"The web," said Tom Smith, the opening speaker, "is not a publication - it's a conversation." And, while websites tend to be static and one-sided, he argued, blogs are the perfect medium for online interaction.
Blogs - journal-style websites where entries are dated and appear in reverse chronological order - also have the advantage of being free and very easy to set up and manage. As Tom demonstrated, using Blogger, you can be up and running in less than a minute and don't need any technical knowledge or previous experience.
Taking us through the key components of a blog, Tom highlighted the blogroll which is where you list links to other sites you think are interesting. "Links," he explained, "are a real currency in blogging, so it's good to link to other people and, hopefully, get links back in return." He also showed how tagging posts with categories can help people navigate your blog and build up a picture of its content, and how you can use RSS feeds to manage reading other people's blogs.
Encouraging everyone at the event to start a blog, Tom pointed out how good they are for increasing communication. He even offered to build a site that would bring together all the Guild members' blogs into a single location.
Proving Tom Smith's pudding, as it were, was the next speaker, Danny Stack. "Two years ago," he said, "I knew nothing about blogging. But when I discovered the huge range of American screenwriting blogs I decided to create my own, with a UK focus." At that time, apart from James Henry very few writers were blogging in the UK.
Drawing on his experience as a script reader and screenwriter, Danny's blog includes advice to writers and reflections on his own experiences. It has become well known in the writing community and, as Danny explained, has brought him into contact with a wide range of other writers and people in the industry. "You don't have to be confessional or too specific about projects you're working on," he said. "The key thing is to be genuine, honest and regular with your posting."
The final speaker, Sophie Nicholls, began by pointing out that blogging can even be good for your love life - it was how she met the person she currently lives with (a certain Tom Smith). Sophie runs a blog and wiki called Lots Of Big Ideas, featuring stories by refugees and asylum seekers.
The fact that people can be published online and get their voices heard has been incredibly valuable, she said and, while some have been reluctant to post on the blog, putting stories on the wiki has allowed others to add comments.
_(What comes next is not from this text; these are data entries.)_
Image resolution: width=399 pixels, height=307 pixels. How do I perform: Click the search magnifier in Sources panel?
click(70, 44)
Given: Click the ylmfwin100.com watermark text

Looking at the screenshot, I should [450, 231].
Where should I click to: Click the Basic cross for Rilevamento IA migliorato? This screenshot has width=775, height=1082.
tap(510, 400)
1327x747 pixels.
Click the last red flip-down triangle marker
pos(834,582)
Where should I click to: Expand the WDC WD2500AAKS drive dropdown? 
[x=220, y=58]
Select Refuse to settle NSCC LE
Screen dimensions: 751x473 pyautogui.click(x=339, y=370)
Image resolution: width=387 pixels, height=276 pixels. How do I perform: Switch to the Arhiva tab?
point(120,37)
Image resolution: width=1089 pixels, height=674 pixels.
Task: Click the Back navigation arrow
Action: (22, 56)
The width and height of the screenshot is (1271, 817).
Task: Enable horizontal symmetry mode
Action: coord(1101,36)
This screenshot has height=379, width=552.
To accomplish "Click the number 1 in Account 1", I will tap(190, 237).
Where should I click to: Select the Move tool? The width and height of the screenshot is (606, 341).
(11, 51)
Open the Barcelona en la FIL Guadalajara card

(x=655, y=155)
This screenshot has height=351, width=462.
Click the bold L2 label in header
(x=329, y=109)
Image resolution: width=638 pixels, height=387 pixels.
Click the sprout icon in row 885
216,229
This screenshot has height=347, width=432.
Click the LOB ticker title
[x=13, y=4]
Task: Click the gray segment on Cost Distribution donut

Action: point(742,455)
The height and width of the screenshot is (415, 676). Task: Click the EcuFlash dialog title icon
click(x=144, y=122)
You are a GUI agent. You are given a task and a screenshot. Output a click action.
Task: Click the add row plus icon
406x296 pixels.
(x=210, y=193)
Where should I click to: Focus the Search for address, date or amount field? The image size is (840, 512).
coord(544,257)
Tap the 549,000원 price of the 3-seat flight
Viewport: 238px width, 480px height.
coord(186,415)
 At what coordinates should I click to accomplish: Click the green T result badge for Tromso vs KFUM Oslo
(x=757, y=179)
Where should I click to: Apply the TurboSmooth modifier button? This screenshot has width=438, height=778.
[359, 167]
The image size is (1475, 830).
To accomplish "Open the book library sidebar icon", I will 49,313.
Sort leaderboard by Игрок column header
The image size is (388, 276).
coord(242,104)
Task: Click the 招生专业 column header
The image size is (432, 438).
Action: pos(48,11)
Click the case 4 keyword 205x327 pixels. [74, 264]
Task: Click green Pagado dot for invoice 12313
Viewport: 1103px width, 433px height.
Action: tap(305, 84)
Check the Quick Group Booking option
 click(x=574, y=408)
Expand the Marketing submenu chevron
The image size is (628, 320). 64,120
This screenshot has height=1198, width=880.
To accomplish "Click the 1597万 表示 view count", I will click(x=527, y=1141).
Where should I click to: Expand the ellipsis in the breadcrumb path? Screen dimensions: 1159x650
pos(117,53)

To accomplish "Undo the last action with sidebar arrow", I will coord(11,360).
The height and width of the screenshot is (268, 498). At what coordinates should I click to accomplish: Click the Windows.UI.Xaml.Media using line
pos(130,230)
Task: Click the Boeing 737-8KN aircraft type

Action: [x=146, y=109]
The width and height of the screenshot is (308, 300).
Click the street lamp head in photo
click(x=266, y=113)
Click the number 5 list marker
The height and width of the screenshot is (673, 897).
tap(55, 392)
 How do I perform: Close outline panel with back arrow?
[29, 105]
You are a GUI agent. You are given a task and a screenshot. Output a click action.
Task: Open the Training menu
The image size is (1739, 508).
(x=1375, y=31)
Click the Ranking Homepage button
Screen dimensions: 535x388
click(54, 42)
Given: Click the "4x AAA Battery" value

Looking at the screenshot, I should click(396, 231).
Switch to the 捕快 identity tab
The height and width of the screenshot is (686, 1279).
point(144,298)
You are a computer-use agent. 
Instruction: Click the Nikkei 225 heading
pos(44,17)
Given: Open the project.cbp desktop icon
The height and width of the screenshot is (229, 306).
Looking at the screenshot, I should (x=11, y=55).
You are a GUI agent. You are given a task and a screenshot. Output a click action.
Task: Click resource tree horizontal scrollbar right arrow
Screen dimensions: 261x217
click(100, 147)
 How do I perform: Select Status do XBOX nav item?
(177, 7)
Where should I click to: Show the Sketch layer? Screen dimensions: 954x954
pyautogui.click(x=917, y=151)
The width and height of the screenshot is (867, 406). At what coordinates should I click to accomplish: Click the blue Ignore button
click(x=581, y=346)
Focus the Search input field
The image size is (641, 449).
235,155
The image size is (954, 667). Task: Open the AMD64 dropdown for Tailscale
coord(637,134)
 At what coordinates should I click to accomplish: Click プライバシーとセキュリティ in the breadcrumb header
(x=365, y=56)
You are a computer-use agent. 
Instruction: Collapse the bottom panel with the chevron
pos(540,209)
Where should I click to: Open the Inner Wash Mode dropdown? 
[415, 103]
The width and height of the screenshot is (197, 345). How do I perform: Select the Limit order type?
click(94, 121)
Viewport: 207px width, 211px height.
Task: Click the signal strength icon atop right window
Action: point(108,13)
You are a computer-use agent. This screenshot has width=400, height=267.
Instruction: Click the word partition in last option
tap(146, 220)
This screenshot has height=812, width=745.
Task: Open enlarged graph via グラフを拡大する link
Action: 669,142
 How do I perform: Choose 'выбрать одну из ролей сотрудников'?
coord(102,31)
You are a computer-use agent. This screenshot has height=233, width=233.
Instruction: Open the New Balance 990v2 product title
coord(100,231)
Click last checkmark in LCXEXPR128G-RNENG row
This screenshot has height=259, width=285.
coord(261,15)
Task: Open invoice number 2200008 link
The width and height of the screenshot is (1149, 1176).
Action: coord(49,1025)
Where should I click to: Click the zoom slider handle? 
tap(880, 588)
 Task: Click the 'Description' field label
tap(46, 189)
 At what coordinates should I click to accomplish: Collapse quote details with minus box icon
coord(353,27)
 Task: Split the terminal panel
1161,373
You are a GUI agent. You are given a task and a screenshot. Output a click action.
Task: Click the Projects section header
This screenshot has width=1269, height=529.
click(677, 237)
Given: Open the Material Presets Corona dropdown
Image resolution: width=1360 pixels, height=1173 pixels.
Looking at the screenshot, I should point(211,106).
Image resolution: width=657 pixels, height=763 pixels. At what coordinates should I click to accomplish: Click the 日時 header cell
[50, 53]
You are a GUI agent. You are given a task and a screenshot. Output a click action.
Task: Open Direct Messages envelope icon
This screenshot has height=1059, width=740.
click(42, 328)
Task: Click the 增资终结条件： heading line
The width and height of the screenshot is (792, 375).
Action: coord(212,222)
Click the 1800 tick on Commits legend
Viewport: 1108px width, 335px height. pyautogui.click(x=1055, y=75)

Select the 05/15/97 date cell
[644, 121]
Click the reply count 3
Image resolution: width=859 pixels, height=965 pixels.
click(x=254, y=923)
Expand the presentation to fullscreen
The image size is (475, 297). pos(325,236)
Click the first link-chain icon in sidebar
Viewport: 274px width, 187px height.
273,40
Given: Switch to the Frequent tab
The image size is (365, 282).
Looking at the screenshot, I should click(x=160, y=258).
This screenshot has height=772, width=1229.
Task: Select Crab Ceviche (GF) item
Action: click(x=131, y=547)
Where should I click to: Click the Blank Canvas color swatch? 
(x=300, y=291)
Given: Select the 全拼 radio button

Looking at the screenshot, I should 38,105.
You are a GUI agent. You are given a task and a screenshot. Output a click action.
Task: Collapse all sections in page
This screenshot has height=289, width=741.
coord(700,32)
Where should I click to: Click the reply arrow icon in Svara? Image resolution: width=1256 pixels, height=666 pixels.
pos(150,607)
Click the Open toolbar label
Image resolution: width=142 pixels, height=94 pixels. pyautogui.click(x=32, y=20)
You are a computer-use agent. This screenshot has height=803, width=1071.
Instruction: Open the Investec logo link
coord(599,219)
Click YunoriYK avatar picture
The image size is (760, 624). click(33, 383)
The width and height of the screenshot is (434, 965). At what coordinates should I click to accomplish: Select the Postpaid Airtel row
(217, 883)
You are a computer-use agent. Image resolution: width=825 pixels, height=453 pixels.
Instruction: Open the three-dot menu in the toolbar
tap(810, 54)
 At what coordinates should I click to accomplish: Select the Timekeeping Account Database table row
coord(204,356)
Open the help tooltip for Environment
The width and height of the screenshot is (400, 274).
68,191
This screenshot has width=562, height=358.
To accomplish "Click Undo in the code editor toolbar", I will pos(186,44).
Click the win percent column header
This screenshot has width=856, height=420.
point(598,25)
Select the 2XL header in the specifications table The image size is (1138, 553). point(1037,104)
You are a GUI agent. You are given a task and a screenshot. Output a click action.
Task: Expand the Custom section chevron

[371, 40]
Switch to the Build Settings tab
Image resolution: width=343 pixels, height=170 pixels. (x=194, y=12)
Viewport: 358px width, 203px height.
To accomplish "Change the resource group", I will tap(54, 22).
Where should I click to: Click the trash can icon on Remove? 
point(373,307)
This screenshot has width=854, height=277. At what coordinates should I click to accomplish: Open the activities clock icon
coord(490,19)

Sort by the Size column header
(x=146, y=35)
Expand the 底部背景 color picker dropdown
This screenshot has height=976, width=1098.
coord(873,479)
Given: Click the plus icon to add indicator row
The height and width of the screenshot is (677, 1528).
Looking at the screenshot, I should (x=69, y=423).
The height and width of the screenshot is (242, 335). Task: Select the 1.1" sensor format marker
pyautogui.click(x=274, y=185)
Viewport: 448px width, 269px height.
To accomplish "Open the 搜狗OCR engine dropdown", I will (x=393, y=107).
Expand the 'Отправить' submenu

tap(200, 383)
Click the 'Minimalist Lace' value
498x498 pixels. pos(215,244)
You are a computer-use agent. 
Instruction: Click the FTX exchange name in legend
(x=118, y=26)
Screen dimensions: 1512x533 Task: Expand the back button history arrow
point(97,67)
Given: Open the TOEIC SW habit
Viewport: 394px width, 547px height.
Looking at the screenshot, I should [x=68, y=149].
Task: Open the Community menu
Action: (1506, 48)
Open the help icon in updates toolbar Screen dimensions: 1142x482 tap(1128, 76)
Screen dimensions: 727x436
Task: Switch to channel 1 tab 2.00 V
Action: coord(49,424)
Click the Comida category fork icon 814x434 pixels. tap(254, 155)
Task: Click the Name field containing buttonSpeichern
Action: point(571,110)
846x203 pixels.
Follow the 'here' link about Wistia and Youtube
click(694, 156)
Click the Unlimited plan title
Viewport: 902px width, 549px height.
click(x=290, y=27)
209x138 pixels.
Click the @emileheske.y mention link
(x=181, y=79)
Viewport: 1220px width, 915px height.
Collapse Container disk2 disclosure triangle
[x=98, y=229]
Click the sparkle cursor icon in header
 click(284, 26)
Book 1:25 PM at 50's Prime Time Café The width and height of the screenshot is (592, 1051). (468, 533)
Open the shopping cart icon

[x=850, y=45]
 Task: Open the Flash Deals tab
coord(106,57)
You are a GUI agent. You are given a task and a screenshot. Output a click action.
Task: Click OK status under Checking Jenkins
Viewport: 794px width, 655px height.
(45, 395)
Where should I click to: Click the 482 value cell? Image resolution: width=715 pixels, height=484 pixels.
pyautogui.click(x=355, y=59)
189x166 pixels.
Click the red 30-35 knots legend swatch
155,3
Wiki's are normally used for collaborative writing, and, though that's not really the case on Lots Of Big Ideas, the site shows how blogs can work well with other online tools.
Reconvening after a glass of wine the writers in attendance fired questions at the panel. Most seemed surprised and excited about how easy it was to begin blogging, although some worried about whether they could find them time. Tom Smith back-tracked slightly on his earlier contempt for traditional personal websites (he'd characterised them as being full of pictures of cats) and said that blogs can work very well in conjunction with a more static site.
How, though, do you get people to visit your blog?
Tom Smith pointed out that search engines like Google are well-disposed to blogs because of their format and the fact that they tend to have regular new content. More importantly, though, was to write something good. Do that, he said, and people will find it.
In a response to a question about getting work via your blog, Danny Stack said that he regularly got contacted about different projects and, while most of them were unpaid, he had picked up lots of useful connections.
Other hints and tips:
- Find a 'friendly geek' who can help you tweak the code on your blog to make it look just the way you want it
- Use search engines to get help with technical queries
- Try not to repeat what other bloggers post about
- Always attribute and content or links you get from another blog
- You can point a blog at a different domain name
- It's easy to add pictures to a blog, or video (especially via YouTube)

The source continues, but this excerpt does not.